What is an Arts Residency?
At a basic level, it is time and space for artists to do their work. The Crosstown Arts Residency Program hosts up to 12 multi-disciplinary residents per session and about 45 residents per year. The program offers individuals and collaborative teams private studio space, living space for out-of-town residents, food, and free access to Shared Art Making facilities.
The Crosstown Arts Residency program hosts local, national, and international talent, building diverse cohorts of cultural backgrounds and experience levels.
There are even special facilities and accommodations for residents with families. This networking and cross-pollination of ideas and approaches brings an amazing depth to the program—and the residents along with the general public get to reap the benefits through resident talks and open studio events that take place throughout the year.
Applications are open from May 15th – July 15th for all residencies for the following year. Applications are scored by a rotating group of panelists who specialize in various disciplines.
Past Residents include:
- Vitus Shell: a painter from Louisiana who worked on large-scale paintings based on real people in his community that elevate the Black experience.
- Tom Cho: a writer based in Canada, worked on his novel in a corner residency space on the second floor with large windows on two walls.
- Maeve Brophy: a Memphis-based classical pianist, who moved a grand piano into a Studio House for Musicians and produced videos of music by under-represented composers.
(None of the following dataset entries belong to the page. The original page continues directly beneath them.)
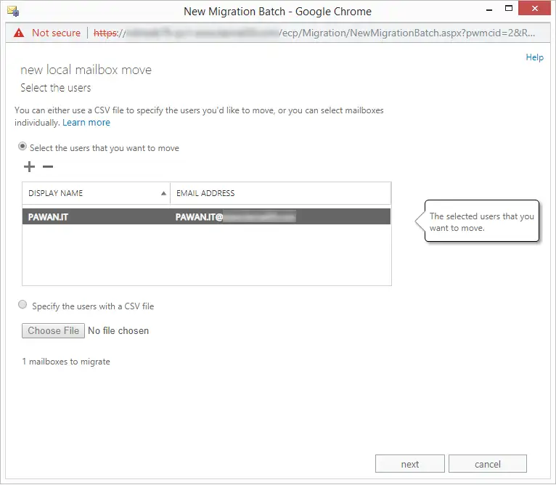Image resolution: width=556 pixels, height=485 pixels.
Task: Click the migration window icon in title bar
Action: 12,12
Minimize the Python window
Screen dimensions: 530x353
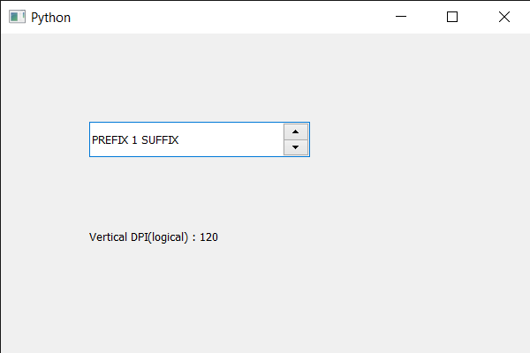click(x=401, y=17)
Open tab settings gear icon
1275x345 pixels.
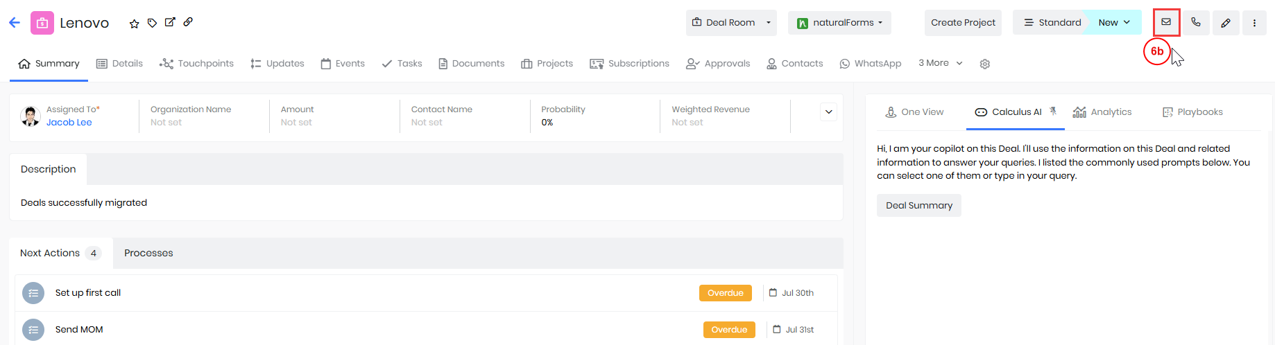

She also brought her 5-year-old daughter with her regularly.
- Sepideh Tajalizadeh Dashti: Memphis-based artist who brought her two young children to her studio while she worked on installation pieces and performance work that reflect her experience as an Iranian woman.
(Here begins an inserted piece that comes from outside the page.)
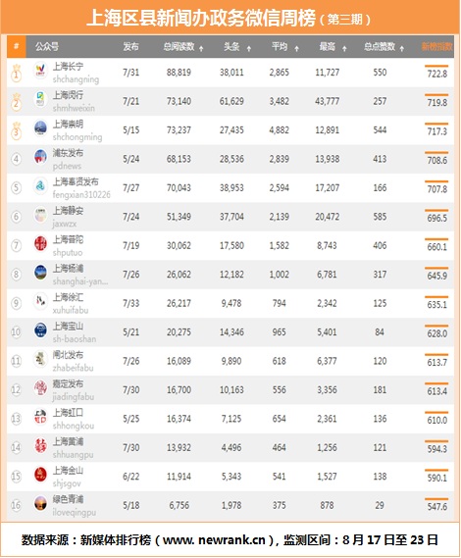This screenshot has height=558, width=461.
Task: Sort by 头条 column arrow
Action: coord(249,48)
- Zaire Love: Local videographer, filmmaker, and singer, produced a heartfelt documentary about the men in her family that reflects her southern Black experience.
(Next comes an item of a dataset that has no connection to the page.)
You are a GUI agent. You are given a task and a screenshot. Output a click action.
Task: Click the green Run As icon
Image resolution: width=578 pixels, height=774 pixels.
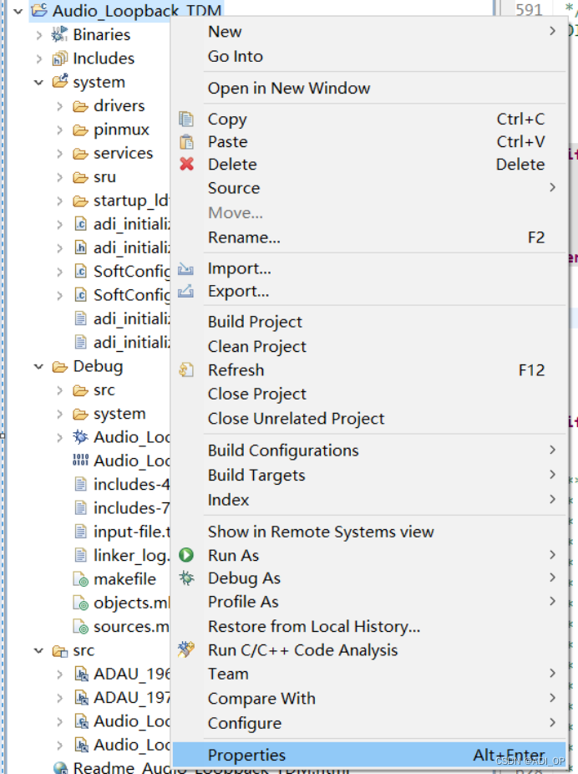[x=186, y=555]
- Sharon Havelka: Local artist and nurse made elaborate quilts that evolved into sculptural pieces, beginning with family garments and donated or found fabrics that she dyed with natural elements.
- Laura Ann Samuelson: Dancer from Colorado created a raised dance floor that she weaved in and out of during an intimate performance in her studio space.
- Sarah Elizabeth Cornejo: Local sculptor who made futuristic works with natural materials including pig hairs collected on her family farm in South Carolina. She also worked on a large-scale sculpture based on a pothole in the road near her home in the Binghampton neighborhood.
- Jia Wang: Originally from China, brought a large rock from the Mississippi River to incorporate into her installation work about family history and trauma that included images transferred onto natural elements like dried leaves.
- Shanna Strauss and Jessica Sabogal: Visual artists based in California who sourced local barn wood for an ongoing project highlighting the work of women of color.
- Anthony Wilson: Jazz guitarist and photographer who made weekly trips to Mississippi to research his personal family history, take photos and write music for an upcoming album.
- Tim Prudhomme: Memphis-based musician and music producer. Brought together local musicians who had never worked together for a show in the Green Room.